Parts of the exercise.
A) From the About This Blog text, list the kinds of therapeutic riding resources that the writer says are lacking on the internet.
B) Repeat the About This Blog text word for word, starting at "About This Blog" and ending at "become better instructors!".
C) Pick up the About This Blog text about therapeutic riding resources after its last sentence and carry it forward.
BEGIN Reading passage
Hi! My name is Cindy, thank you for visiting!

About This Blog

In 2011 I began the journey to become a PATH Registered Level Therapeutic Horseback Riding Instructor (now called Certified Therapeutic Riding Instructor or CTRI) and got certified in 2012. On this journey I discovered there is a lack of resources on the internet for lesson plans, riding adaptations, games and patterns for therapeutic riding. As someone who learns a lot through other peoples’ experiences and online research – and since I obsessively write down things I learn and do anyway – in February of 2012 I decided to start this blog to compile what I find helpful and interesting and to share it with others. Or as my friend put it, “Saving riders everywhere from boring lessons!” Whether you are an experienced instructor or an instructor in training, my hope is that this resource helps you with your own journey as we all try to become better instructors!


I would love for this blog to be full of resources from everyone, not just me! If you have a lesson plan, pattern, or game you think would be a helpful resource, send it to me along with permission or not to include your name and website. If you have a quick idea or comment that relates to a previous blog post, please include it in the comments section for that post so readers can get even more ideas!
END Reading passage
BEGIN Dataset extract
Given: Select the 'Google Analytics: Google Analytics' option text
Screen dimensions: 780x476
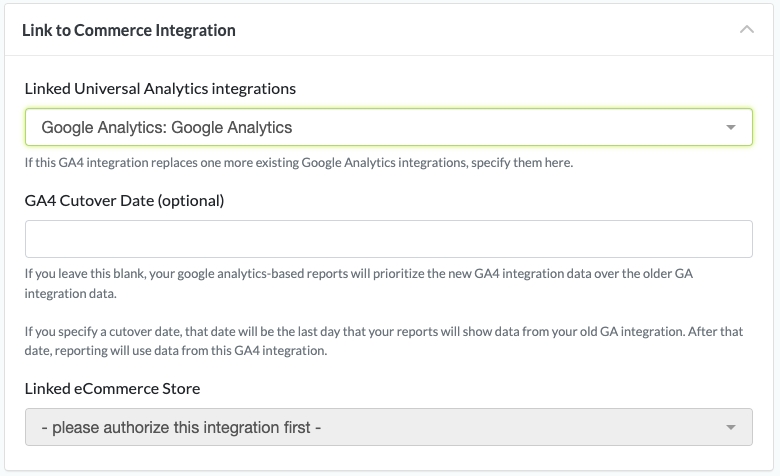Looking at the screenshot, I should (x=167, y=128).
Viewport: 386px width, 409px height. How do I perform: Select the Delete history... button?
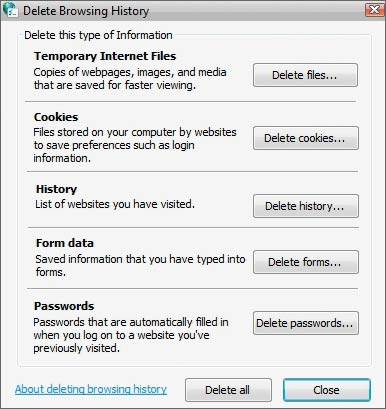click(x=305, y=206)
END Dataset extract
Expected results.
A)
- Lesson plans
- Riding adaptations
- Games
- Patterns

B)
About This Blog

In 2011 I began the journey to become a PATH Registered Level Therapeutic Horseback Riding Instructor (now called Certified Therapeutic Riding Instructor or CTRI) and got certified in 2012. On this journey I discovered there is a lack of resources on the internet for lesson plans, riding adaptations, games and patterns for therapeutic riding. As someone who learns a lot through other peoples’ experiences and online research – and since I obsessively write down things I learn and do anyway – in February of 2012 I decided to start this blog to compile what I find helpful and interesting and to share it with others. Or as my friend put it, “Saving riders everywhere from boring lessons!” Whether you are an experienced instructor or an instructor in training, my hope is that this resource helps you with your own journey as we all try to become better instructors!

C)
This is not professional advice, this is a blog. I am not liable for what you do with or how you use this information. The activities explained in this blog may not be fit for every rider, riding instructor, or riding center depending on their current condition and resources. Use your best personal judgement!

This is a personal blog. Although it is intended as a resource for PATH Intl Instructors, I am not a spokesperson for PATH Intl.


I have chosen to use the term “therapeutic riding” throughout this blog because that’s what PATH Intl. calls it, and I think it’s the terminology people will use most when searching for this type of information on the internet. However, there are some great discussions going about whether to use the word therapeutic, adapted, equine assisted, etc. to describe what we do. For more about that, see the Terminology post.


This is a free resource because we are all in this together to help our riders. I have ads because it supports having a domain name so folks can find this blog easier. I also get paid commission for links to Amazon books I recommend, but I only mention books if I really like them.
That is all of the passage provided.